Please write out the data below once more, exactly as it stands.

Given data:
Content starts
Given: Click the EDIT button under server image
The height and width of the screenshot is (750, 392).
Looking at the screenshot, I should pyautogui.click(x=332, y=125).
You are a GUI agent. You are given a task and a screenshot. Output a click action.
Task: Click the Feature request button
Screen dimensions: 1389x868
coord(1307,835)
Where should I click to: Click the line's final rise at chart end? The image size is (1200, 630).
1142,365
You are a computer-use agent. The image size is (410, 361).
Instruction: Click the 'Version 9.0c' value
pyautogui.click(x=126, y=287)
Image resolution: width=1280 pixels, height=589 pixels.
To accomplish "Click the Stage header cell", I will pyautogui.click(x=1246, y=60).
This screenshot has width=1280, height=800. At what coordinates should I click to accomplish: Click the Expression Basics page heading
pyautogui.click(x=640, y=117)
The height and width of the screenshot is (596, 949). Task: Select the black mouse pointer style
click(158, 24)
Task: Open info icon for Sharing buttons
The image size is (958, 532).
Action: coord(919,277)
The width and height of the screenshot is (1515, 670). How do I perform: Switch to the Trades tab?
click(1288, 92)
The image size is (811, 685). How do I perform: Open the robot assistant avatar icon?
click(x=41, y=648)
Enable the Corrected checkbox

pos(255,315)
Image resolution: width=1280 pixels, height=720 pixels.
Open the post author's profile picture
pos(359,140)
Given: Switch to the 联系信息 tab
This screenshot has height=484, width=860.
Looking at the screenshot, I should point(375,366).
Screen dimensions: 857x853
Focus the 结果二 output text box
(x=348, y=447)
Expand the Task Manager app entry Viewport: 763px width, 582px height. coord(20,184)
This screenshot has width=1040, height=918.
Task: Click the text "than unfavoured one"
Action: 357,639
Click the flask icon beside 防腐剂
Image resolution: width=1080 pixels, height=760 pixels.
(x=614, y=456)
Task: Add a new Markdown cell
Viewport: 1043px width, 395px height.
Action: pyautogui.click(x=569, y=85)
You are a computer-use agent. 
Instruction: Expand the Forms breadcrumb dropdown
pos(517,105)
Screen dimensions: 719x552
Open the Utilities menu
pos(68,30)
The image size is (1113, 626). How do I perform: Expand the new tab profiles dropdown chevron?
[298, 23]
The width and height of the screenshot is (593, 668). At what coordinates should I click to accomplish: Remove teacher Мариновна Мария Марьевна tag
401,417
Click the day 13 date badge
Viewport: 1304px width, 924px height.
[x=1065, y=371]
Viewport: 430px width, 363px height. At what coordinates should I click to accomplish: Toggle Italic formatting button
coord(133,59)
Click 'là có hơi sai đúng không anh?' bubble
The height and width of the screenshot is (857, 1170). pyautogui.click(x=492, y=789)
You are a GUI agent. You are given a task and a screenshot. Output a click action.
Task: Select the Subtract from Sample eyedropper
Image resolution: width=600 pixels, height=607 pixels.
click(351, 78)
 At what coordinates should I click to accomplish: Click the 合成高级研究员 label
Content ends
Exercise output:
Given: Click the EDIT button under server image
The height and width of the screenshot is (750, 392).
Looking at the screenshot, I should pyautogui.click(x=332, y=125).
You are a GUI agent. You are given a task and a screenshot. Output a click action.
Task: Click the Feature request button
Screen dimensions: 1389x868
coord(1307,835)
Where should I click to: Click the line's final rise at chart end? The image size is (1200, 630).
1142,365
You are a computer-use agent. The image size is (410, 361).
Instruction: Click the 'Version 9.0c' value
pyautogui.click(x=126, y=287)
Image resolution: width=1280 pixels, height=589 pixels.
To accomplish "Click the Stage header cell", I will pyautogui.click(x=1246, y=60).
This screenshot has width=1280, height=800. At what coordinates should I click to accomplish: Click the Expression Basics page heading
pyautogui.click(x=640, y=117)
The height and width of the screenshot is (596, 949). Task: Select the black mouse pointer style
click(158, 24)
Task: Open info icon for Sharing buttons
The image size is (958, 532).
Action: coord(919,277)
The width and height of the screenshot is (1515, 670). How do I perform: Switch to the Trades tab?
click(1288, 92)
The image size is (811, 685). How do I perform: Open the robot assistant avatar icon?
click(x=41, y=648)
Enable the Corrected checkbox

pos(255,315)
Image resolution: width=1280 pixels, height=720 pixels.
Open the post author's profile picture
pos(359,140)
Given: Switch to the 联系信息 tab
This screenshot has height=484, width=860.
Looking at the screenshot, I should point(375,366).
Screen dimensions: 857x853
Focus the 结果二 output text box
(x=348, y=447)
Expand the Task Manager app entry Viewport: 763px width, 582px height. coord(20,184)
This screenshot has width=1040, height=918.
Task: Click the text "than unfavoured one"
Action: 357,639
Click the flask icon beside 防腐剂
Image resolution: width=1080 pixels, height=760 pixels.
(x=614, y=456)
Task: Add a new Markdown cell
Viewport: 1043px width, 395px height.
Action: pyautogui.click(x=569, y=85)
You are a computer-use agent. 
Instruction: Expand the Forms breadcrumb dropdown
pos(517,105)
Screen dimensions: 719x552
Open the Utilities menu
pos(68,30)
The image size is (1113, 626). How do I perform: Expand the new tab profiles dropdown chevron?
[298, 23]
The width and height of the screenshot is (593, 668). At what coordinates should I click to accomplish: Remove teacher Мариновна Мария Марьевна tag
401,417
Click the day 13 date badge
Viewport: 1304px width, 924px height.
[x=1065, y=371]
Viewport: 430px width, 363px height. At what coordinates should I click to accomplish: Toggle Italic formatting button
coord(133,59)
Click 'là có hơi sai đúng không anh?' bubble
The height and width of the screenshot is (857, 1170). pyautogui.click(x=492, y=789)
You are a GUI agent. You are given a task and a screenshot. Output a click action.
Task: Select the Subtract from Sample eyedropper
Image resolution: width=600 pixels, height=607 pixels.
click(351, 78)
 At what coordinates should I click to accomplish: Click the 合成高级研究员 label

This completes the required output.